→ DIRECTIVE: Could you repeat the rows below word for word, from the line holding "Describe the element" through the end of the rows, both ends included, leaving out the pictures?

→ RECORDS PROVIDED:

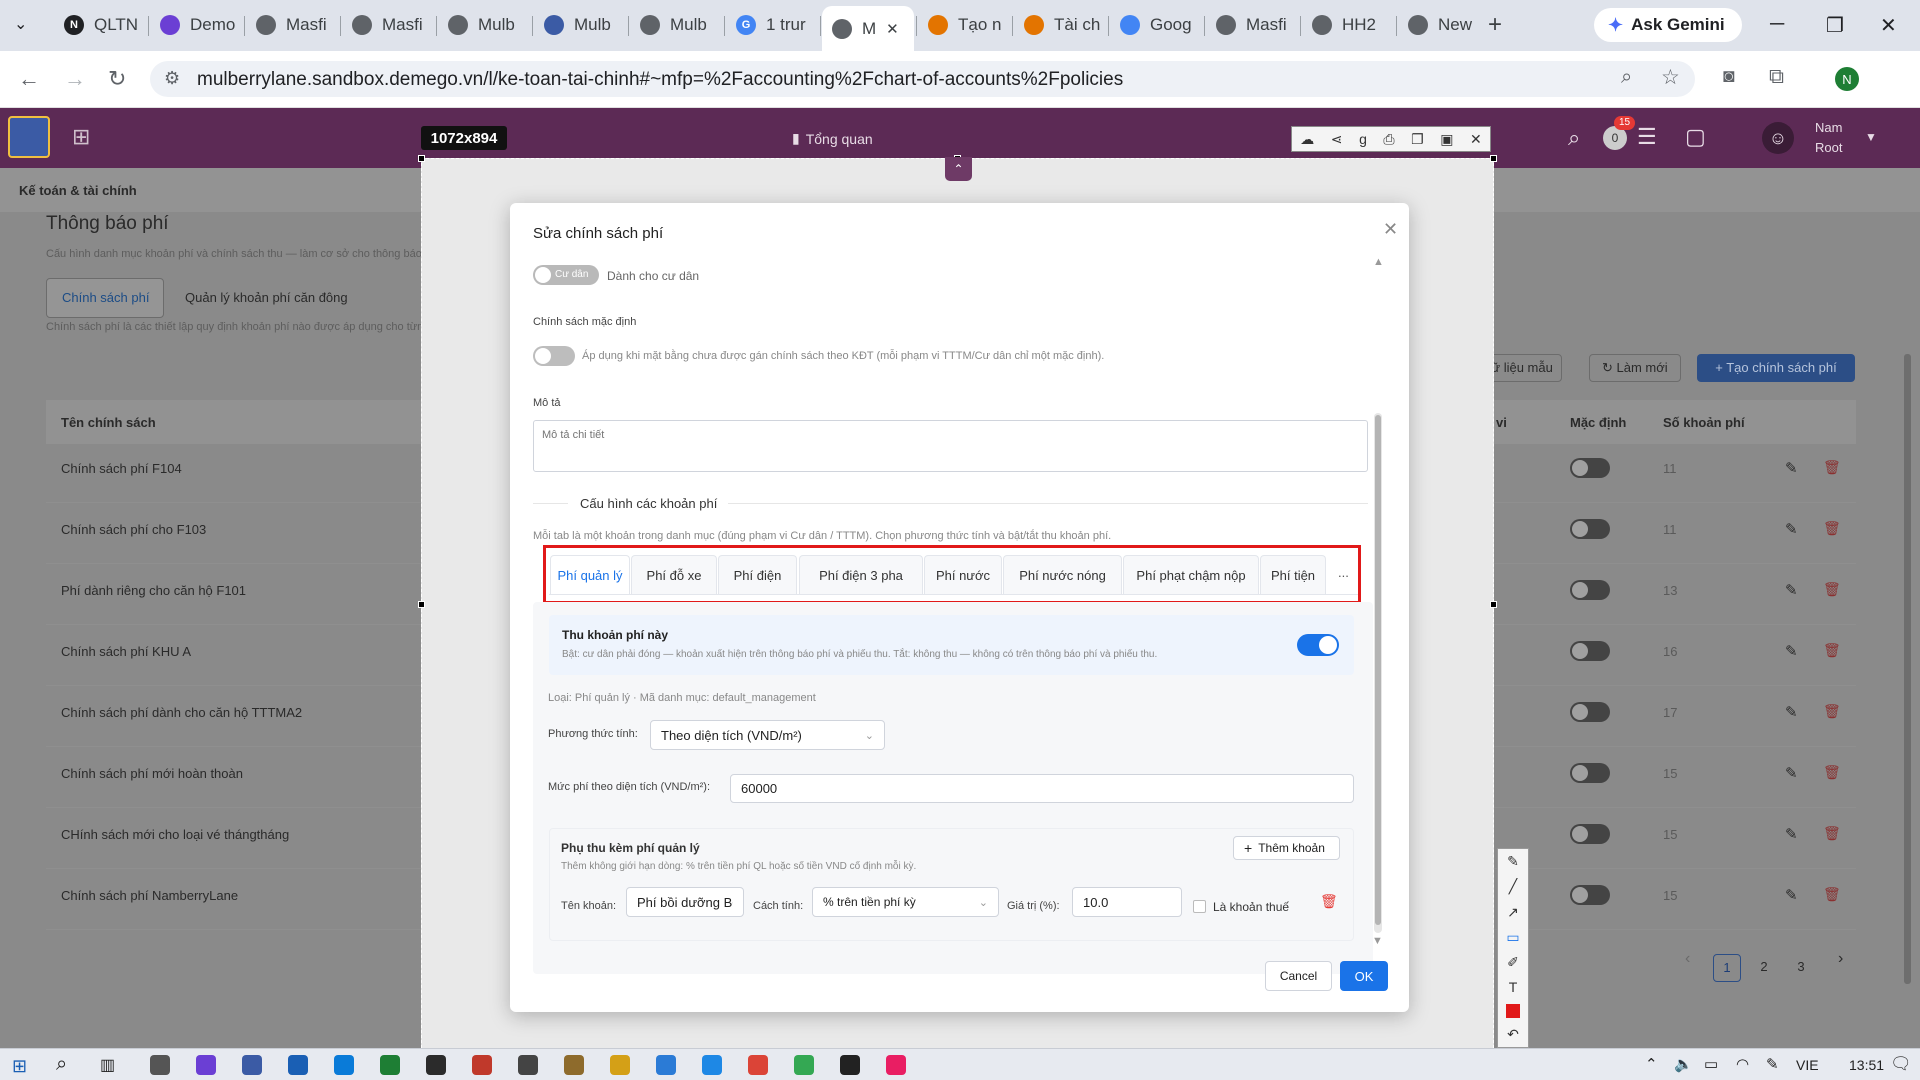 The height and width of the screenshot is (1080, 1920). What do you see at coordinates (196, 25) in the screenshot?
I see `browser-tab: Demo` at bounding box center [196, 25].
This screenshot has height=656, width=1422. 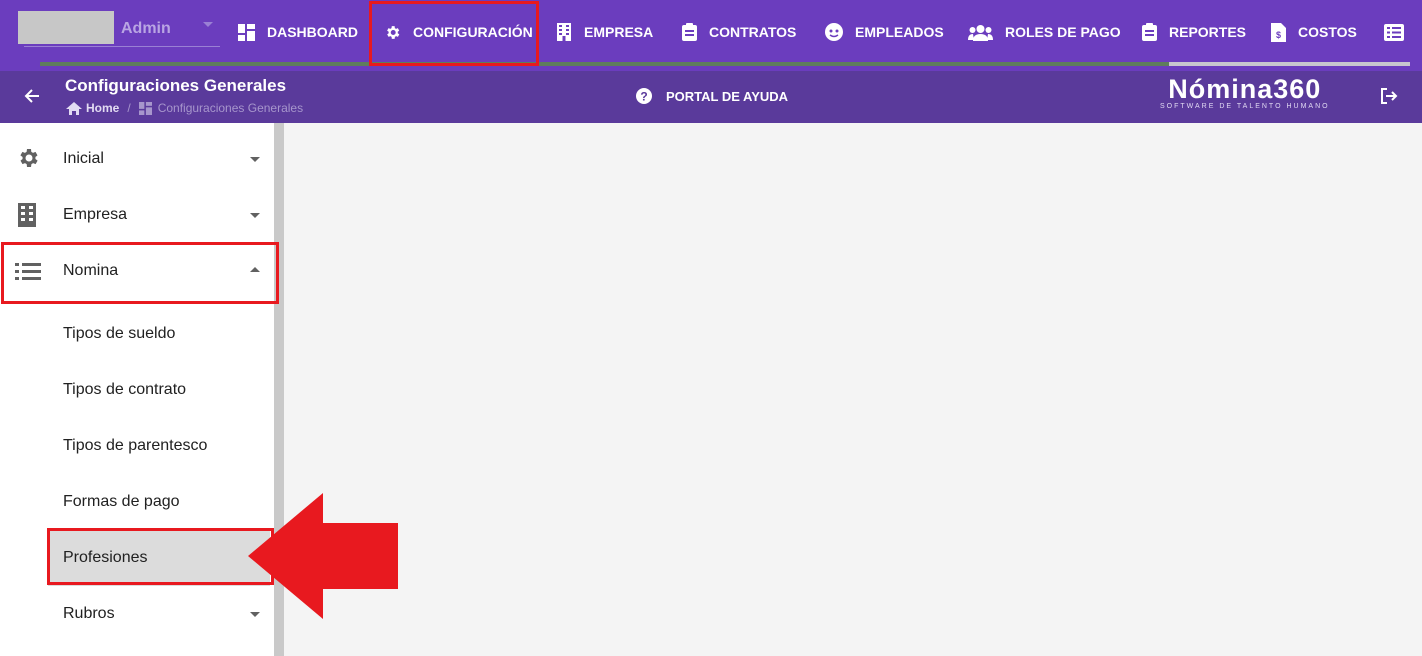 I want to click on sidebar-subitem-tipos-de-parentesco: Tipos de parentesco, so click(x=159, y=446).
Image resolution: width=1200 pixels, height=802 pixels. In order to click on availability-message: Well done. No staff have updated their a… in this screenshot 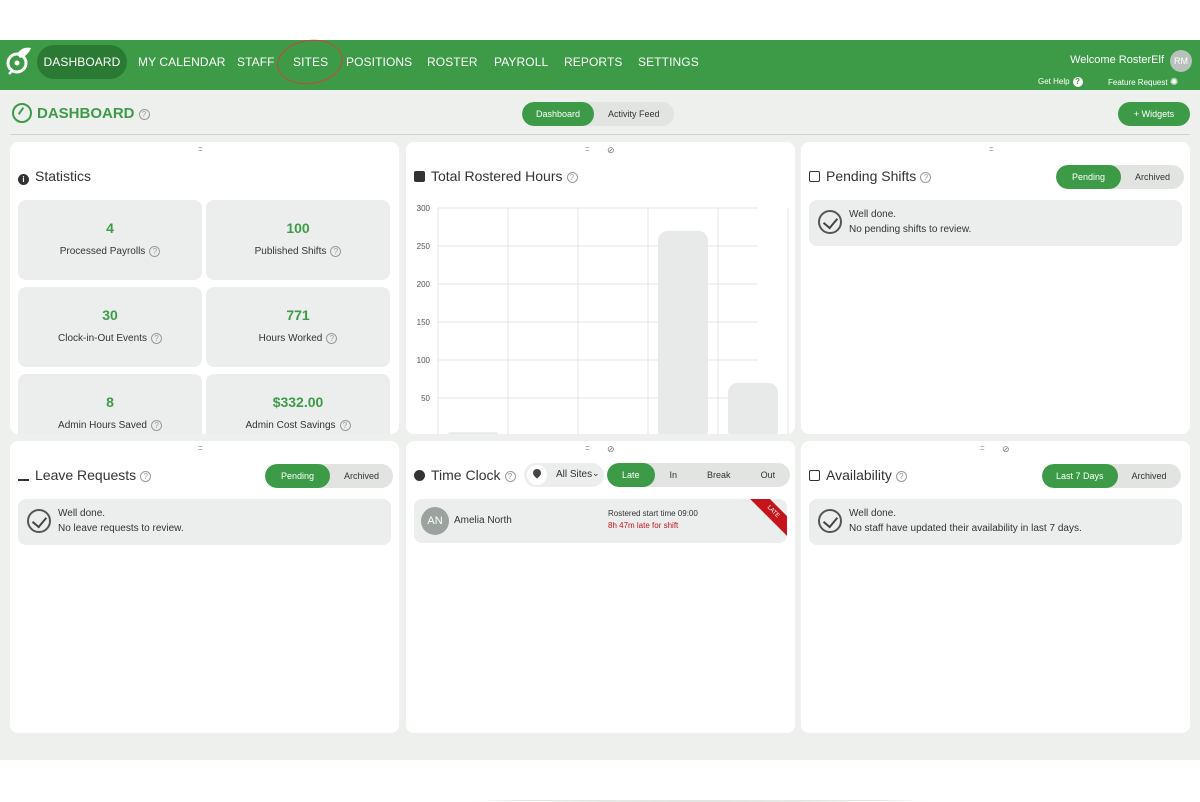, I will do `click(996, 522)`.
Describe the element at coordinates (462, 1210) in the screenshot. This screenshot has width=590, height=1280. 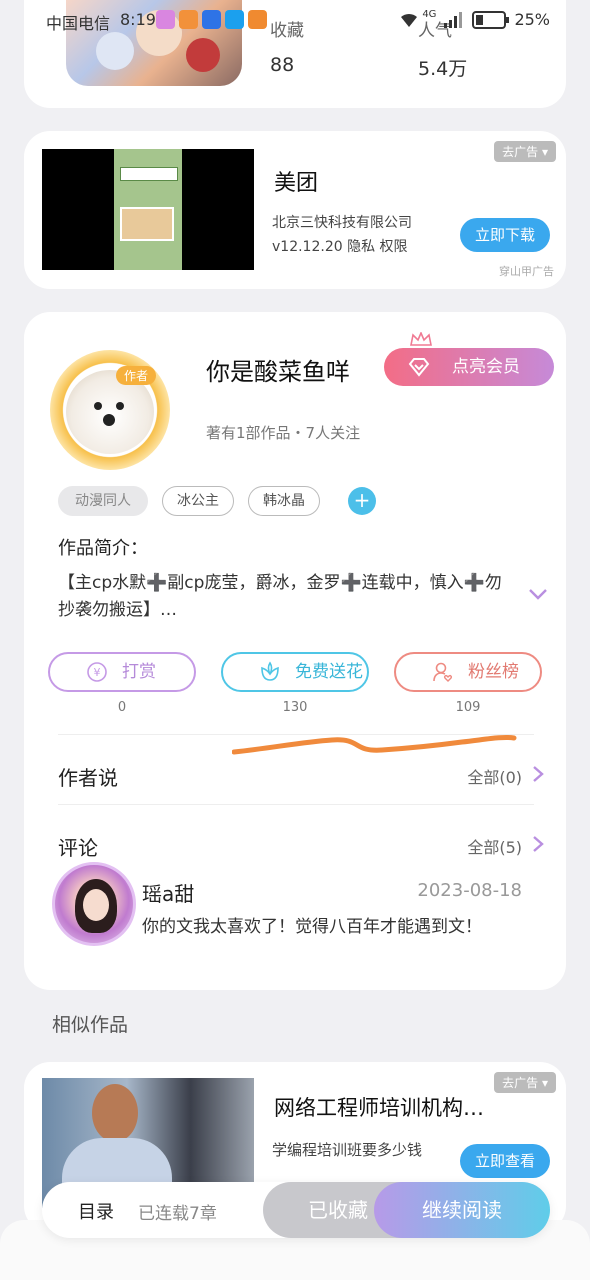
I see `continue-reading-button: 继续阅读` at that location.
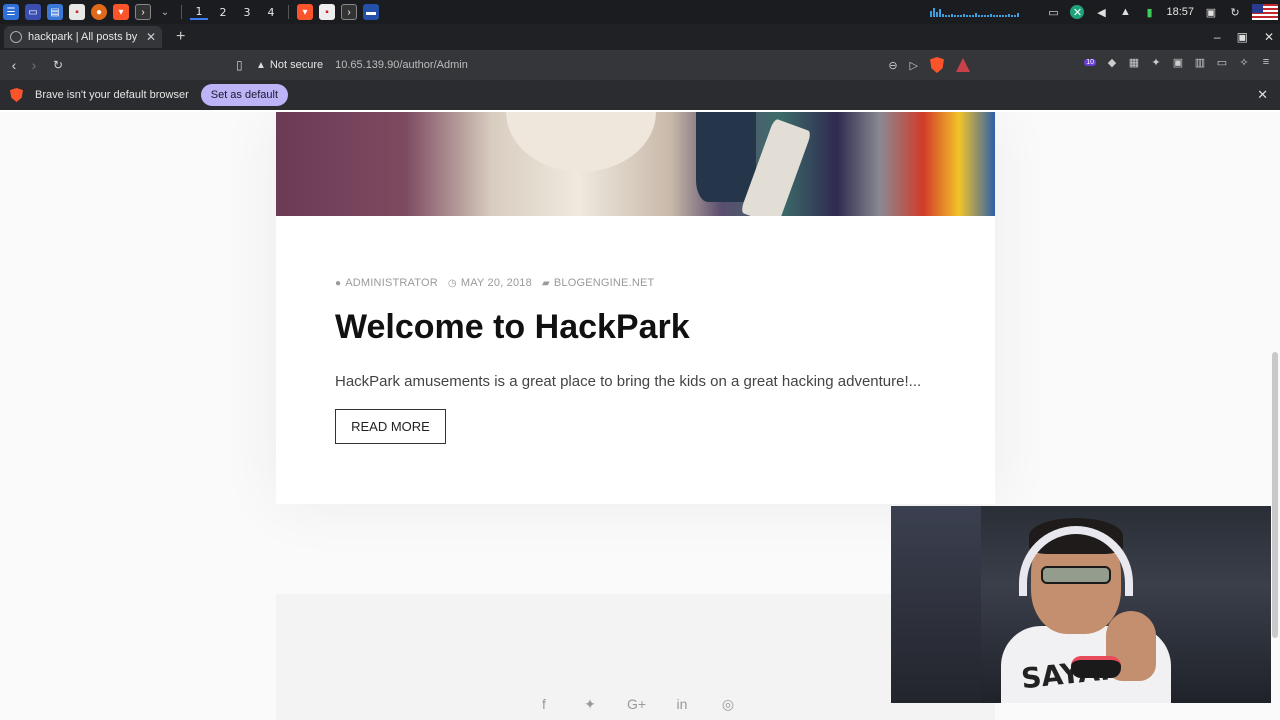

→ YOUR RESPONSE:
Describe the element at coordinates (462, 1210) in the screenshot. This screenshot has width=590, height=1280. 
I see `continue-reading-button: 继续阅读` at that location.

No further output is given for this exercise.